Vellum is coming to the AI Engineering World's Fair in SF. Come visit our booth and get a live demo!

How can I use LLMs to classify user intents for my chatbot?

Learn how to build and evaluate intent handler logic in your chatbot workflow

Written by
Reviewed by
No items found.

Creating an AI chatbot involves more than just using a model API and adding context with your data.

You should also consider the various intents users might have and how to manage them.

In this blog post, we'll outline the steps to set up and evaluate intent detection in your chatbot workflow.

What Is Intent Detection?

Intent detection is a task that identifies a user's intention or desired outcome from their query. This task is essential for AI chatbots to provide accurate and relevant responses.

A very standard intent detection workflow uses a pre-trained LLM model, a prompt with instructions and context, and a handler logic for each of the intents.

Why do you need it?

Let’s look at a real example to illustrate the need for this step in a chatbot workflow.

Imagine that you’re building a customer service chatbot for an e-commerce business. Your visitors can ask the chatbot any question. Before the chatbot responds or takes any action, it needs to accurately understand the visitor's intent.
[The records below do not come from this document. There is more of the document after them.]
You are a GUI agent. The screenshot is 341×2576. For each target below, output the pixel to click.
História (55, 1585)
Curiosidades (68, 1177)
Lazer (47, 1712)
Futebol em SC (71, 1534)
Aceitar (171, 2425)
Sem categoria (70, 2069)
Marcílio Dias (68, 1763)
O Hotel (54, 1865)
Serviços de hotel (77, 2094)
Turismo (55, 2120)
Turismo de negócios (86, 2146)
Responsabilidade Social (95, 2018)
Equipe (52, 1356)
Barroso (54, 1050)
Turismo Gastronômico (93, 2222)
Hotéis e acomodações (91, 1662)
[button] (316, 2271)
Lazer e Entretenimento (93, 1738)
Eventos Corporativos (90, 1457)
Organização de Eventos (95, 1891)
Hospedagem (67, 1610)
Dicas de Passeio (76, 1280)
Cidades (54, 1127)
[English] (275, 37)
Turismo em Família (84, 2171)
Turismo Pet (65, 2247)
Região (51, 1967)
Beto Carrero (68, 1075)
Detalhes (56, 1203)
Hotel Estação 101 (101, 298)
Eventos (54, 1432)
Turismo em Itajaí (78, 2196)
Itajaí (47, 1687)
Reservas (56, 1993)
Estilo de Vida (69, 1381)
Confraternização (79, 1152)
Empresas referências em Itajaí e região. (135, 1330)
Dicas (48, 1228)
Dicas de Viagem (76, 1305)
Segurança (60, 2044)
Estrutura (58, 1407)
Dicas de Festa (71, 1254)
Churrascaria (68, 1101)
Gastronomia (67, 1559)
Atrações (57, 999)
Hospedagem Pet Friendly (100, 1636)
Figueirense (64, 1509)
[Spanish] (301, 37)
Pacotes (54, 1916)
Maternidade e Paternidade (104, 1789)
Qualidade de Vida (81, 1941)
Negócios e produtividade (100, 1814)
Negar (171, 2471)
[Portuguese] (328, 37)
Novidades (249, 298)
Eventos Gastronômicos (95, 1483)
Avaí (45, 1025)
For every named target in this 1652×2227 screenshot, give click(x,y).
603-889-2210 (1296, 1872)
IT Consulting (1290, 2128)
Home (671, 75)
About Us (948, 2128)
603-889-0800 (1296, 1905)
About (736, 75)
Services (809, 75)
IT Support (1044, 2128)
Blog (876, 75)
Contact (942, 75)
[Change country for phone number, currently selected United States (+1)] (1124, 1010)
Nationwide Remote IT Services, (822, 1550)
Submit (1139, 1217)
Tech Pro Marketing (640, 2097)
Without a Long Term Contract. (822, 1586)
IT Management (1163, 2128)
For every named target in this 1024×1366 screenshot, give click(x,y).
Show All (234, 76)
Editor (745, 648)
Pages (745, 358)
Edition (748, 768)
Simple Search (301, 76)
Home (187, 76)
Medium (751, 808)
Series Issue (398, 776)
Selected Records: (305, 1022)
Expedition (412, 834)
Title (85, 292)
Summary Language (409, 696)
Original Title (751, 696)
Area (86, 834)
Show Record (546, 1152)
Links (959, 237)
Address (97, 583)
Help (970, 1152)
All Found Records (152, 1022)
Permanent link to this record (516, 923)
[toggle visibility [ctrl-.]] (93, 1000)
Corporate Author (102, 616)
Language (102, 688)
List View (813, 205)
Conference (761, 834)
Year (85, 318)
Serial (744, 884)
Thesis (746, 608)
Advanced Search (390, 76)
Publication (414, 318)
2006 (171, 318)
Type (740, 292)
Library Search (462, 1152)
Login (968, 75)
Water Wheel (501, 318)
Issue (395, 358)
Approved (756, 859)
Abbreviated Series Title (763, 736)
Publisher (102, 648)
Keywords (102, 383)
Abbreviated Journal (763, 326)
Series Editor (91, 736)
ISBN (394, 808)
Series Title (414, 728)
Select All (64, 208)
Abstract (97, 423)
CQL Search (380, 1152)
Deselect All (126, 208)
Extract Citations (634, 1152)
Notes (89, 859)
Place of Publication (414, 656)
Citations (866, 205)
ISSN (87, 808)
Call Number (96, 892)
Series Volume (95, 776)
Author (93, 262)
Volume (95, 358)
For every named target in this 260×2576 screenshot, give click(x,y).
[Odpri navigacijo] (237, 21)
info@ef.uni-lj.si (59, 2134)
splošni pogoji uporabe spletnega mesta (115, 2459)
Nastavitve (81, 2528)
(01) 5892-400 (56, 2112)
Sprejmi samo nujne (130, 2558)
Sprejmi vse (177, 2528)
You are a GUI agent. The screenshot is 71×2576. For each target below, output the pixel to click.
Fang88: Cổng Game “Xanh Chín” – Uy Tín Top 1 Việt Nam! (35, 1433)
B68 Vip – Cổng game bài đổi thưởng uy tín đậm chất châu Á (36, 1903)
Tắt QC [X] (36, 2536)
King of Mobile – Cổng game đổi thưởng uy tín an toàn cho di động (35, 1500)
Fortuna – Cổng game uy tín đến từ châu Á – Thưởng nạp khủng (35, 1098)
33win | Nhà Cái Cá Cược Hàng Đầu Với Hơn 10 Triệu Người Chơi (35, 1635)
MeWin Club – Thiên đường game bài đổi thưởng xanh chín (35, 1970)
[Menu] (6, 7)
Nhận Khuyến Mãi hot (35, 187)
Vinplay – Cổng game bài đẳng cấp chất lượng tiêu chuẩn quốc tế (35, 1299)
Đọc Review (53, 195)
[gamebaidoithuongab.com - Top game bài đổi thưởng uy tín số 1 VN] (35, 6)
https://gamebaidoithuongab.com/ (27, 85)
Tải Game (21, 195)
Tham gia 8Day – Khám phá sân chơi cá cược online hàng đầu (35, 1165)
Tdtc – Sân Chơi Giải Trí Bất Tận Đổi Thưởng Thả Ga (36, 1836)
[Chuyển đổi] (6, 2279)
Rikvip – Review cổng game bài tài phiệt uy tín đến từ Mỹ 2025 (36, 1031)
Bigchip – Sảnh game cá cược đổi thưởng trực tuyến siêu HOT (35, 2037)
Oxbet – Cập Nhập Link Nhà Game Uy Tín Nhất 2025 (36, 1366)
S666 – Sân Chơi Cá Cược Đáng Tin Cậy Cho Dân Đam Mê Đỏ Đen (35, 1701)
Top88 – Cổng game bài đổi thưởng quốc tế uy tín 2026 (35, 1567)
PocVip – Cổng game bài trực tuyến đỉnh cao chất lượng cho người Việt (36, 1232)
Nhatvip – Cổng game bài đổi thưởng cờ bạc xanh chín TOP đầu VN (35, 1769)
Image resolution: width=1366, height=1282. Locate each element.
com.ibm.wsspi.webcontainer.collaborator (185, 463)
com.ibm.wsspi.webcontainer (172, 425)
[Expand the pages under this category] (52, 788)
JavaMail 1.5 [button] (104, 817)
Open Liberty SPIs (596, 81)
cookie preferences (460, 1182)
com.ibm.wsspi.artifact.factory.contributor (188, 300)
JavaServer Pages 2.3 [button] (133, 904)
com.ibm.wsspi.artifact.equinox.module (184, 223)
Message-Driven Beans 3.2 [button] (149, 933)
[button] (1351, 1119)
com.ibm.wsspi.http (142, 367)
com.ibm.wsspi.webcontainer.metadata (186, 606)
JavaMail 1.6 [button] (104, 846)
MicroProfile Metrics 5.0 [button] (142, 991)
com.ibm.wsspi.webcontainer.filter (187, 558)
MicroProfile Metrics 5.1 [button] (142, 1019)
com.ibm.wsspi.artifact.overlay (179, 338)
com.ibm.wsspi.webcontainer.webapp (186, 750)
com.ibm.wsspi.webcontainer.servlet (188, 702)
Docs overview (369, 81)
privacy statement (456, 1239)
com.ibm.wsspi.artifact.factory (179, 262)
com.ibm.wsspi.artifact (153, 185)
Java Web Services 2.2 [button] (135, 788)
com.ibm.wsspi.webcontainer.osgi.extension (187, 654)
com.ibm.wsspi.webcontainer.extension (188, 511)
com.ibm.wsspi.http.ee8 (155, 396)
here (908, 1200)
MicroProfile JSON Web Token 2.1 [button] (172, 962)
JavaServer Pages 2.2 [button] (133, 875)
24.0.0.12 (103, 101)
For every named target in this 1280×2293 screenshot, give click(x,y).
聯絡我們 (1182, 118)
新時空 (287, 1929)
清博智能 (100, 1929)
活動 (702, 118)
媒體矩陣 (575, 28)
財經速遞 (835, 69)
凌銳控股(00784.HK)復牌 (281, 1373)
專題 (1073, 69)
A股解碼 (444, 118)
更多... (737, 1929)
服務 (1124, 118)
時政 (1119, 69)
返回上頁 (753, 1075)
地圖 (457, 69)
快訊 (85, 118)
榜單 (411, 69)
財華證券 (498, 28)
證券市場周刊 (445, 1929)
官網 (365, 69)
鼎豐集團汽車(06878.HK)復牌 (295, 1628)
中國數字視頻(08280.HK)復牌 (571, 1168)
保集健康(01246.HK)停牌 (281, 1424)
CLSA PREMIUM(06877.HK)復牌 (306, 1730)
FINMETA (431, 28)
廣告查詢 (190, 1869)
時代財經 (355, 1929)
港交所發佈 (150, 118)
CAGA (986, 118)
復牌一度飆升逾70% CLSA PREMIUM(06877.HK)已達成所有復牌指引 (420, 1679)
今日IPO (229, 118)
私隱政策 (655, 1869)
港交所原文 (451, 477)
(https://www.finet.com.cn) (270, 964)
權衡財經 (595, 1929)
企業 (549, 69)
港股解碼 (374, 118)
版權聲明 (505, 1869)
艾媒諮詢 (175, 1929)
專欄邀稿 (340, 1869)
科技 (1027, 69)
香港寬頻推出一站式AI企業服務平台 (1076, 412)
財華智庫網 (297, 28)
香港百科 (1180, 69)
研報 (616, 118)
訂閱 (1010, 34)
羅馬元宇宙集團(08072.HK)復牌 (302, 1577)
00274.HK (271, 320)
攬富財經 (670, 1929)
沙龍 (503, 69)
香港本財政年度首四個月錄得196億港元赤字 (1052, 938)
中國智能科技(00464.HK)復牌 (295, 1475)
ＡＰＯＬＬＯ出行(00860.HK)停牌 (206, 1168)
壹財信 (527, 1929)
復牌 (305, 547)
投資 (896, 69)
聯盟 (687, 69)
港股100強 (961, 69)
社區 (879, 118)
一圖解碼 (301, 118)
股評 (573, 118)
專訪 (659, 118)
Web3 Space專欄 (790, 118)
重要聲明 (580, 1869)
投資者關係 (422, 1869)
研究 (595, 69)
To keep this example simple, lets say that you have defined 5 intent categories: "Order Status", "Product Information", "Payments", "Returns" and "Feedback”.

For each category, there should be a distinct step where the LLM powered chatbot, figures out the user's intent. It does this by placing the user's question into the right category. After identifying the intent, the chatbot can then take the next appropriate actions for that particular category.

Having separate steps for the prompts and intent handlers is useful because each of your intents might need to do different actions. For example: “Returns” might need to be handled by an external service/API that a handler action should call, and the handler for “Product information” might just call an LLM and a context doc to answer with text response. Also, adding too many instructions in one prompt can also influence the performance.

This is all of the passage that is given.